De Gruyter has digitized its book archive of over 53,000 titles dating back to 1749. This marks the completion of the De Gruyter Book Archive project, which began in 2017. All titles have been scanned and cataloged and are now available digitally on degruyter.com and as print-on-demand copies.
The archive documents more than 270 years of German and European intellectual history and makes thousands of original scholarly works permanently accessible. It includes the program of the publishing houses Georg Reimer, G.J. Göschen, I. Guttentag, Karl I. Trübner, and Veit & Comp., which Walter De Gruyter merged in 1923 to found his publishing house.
The archive is not only closely associated with names such as Klopstock, Wieland, Goethe, Schiller, Fichte, Humboldt, Schleiermacher, Tieck, Novalis, Kleist or the Brothers Grimm. It also represents an archive, unique in scope and depth, of German Classicism and Romanticism, of the pre- and post-March periods, and of the burgeoning enthusiasm for medicine and the natural sciences in the wake of the Enlightenment.
Digitized highlights from over 270 years include such diverse classics as Lessing’s Hamburgische Dramaturgie, August Crelle’s Lehrbuch der Arithmetik und Algebra, Emil Du Bois-Reymond’s Gesammelten Abhandlungen zur allgemeinen Muskel- und Nervenphysik, Friedrich Kluge’s Etymologisches Wörterbuch der deutschen Sprache (of which the 26th edition is currently in preparation), and Karl Jaspers’ Die geistige Situation der Zeit.
The publisher worked closely with partner institutions to identify, locate, and scan archival titles. The Staatsbibliothek zu Berlin – Stiftung Preußischer Kulturbesitz, for example, enabled the publisher to digitize numerous De Gruyter book titles from its holdings by making them available on loan. All books were sent to partner Datagroup, where they were carefully retro-digitized and optimized by hand. About 40 employees at De Gruyter and Datagroup were involved in the realization of the project.
With the completion of the project, all archive titles are now available as indexed PDFs with full text search on degruyter.com. They are easily discoverable through DOIs and MARC records and are available to libraries as a complete collection, as individual titles, or individual packages.

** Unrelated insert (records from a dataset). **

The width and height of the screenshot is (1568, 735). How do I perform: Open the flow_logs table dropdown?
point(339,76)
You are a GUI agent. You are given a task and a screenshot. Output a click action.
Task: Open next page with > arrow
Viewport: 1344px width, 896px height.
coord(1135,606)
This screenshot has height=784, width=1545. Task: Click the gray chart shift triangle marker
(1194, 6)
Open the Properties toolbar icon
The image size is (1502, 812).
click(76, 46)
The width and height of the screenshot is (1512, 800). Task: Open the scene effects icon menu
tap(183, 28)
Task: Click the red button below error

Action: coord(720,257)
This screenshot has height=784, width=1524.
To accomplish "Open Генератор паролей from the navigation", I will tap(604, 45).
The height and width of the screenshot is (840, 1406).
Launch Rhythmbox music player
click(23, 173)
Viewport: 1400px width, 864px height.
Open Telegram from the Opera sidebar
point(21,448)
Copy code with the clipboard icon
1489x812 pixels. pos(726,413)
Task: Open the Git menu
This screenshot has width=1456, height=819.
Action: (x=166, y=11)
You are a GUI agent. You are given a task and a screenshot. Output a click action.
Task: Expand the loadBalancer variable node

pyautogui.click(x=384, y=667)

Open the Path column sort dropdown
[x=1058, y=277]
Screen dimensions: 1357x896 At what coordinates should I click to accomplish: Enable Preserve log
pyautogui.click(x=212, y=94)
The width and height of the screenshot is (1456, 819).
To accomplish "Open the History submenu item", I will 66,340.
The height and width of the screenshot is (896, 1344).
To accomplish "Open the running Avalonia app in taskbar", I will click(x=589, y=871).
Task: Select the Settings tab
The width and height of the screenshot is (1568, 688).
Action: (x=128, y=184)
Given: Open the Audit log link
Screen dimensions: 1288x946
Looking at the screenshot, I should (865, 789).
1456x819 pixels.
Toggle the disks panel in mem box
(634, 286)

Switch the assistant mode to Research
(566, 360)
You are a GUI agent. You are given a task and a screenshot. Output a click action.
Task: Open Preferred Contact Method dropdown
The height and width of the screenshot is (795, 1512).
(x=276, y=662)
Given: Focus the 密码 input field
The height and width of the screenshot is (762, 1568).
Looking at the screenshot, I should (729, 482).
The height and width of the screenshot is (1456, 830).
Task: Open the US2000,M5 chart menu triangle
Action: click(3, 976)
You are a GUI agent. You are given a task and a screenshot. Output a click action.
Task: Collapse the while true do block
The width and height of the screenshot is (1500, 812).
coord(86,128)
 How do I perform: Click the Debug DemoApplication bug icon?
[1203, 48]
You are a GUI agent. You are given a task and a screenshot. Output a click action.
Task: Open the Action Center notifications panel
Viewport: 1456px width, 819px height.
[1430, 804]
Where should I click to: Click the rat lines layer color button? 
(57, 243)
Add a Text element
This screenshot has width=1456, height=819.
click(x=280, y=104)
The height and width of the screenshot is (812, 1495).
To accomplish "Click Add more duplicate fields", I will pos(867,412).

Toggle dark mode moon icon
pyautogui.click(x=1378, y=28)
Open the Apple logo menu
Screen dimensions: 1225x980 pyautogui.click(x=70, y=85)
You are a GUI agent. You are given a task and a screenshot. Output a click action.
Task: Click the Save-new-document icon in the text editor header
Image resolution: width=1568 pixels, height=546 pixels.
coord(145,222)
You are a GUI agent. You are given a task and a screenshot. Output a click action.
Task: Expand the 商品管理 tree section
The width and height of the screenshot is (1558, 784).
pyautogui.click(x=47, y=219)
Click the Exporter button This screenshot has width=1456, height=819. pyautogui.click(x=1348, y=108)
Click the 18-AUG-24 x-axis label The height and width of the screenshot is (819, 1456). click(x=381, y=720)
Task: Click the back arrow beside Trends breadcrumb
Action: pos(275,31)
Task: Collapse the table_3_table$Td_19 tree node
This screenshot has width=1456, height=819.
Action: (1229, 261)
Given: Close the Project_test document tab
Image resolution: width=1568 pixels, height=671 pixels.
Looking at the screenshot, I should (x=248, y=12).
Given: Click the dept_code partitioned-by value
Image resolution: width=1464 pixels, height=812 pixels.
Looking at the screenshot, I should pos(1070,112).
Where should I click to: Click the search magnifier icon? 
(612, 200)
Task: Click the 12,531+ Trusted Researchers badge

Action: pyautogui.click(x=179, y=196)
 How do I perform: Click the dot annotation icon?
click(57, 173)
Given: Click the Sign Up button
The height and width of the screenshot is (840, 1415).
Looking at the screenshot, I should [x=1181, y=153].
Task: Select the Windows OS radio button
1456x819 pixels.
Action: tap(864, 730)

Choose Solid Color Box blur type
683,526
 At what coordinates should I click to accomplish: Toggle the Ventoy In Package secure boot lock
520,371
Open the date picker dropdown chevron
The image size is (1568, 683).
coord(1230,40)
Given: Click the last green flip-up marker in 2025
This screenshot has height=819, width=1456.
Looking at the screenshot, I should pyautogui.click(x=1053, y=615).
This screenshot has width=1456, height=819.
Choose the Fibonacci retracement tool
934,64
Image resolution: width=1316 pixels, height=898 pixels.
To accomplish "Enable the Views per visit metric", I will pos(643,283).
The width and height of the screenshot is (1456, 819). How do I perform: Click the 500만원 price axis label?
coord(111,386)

In 2017, De Gruyter had decided to digitize its entire book archive, having previously made 10,000 out-of-print titles accessible again with its on-demand service e-dition.
Carsten Buhr, Managing Director, De Gruyter, said: “We are proud that we have now completed the digitization of our publishing archive, and we hope that researchers and historians of science will make active use of the digitized content today and in the future.”